#### Task to complete
Rewrite the part of the post about getting back to the original Scrum from "Scrum was not" to "environments in particular.", putting "experimentation" in place of "empiricism".

#### Article

----------

Getting back to the original Scrum

This post begins my series on Getting Back to the Original Scrum.

I understand why people think I don’t like Scrum. I have been struggling with this myself. I have used Scrum for almost 2 decades with great results. But I teach it differently and base it on a different model than the Scrum Guide.

I’ve been realizing what I love about Scrum comes from The New New Product Development Game and what I don’t comes from its redefinition.

Scrum was not created by Ken and Jeff. It was created by Hirotaka Takeuchi and Ikujiro Nonaka in 1986 and formalized later for software development (while leaving all aspects of actual development out of the definition – another challenge in my mind).

I am going to start writing a series of blogs about this:

  1. what is great about Scrum and how it incorporates the essence of Agile
  2. why basing Scrum on empiricism instead of Nonaka’s learning model makes Scrum less effective in general and in IT environments in particular.

----------

#### Stored data
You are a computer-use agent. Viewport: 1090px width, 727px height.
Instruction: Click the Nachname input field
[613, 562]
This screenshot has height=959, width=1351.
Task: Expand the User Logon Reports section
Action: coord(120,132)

----------

#### Solution for this task
Scrum was not created by Ken and Jeff. It was created by Hirotaka Takeuchi and Ikujiro Nonaka in 1986 and formalized later for software development (while leaving all aspects of actual development out of the definition – another challenge in my mind).

I am going to start writing a series of blogs about this:

  1. what is great about Scrum and how it incorporates the essence of Agile
  2. why basing Scrum on experimentation instead of Nonaka’s learning model makes Scrum less effective in general and in IT environments in particular.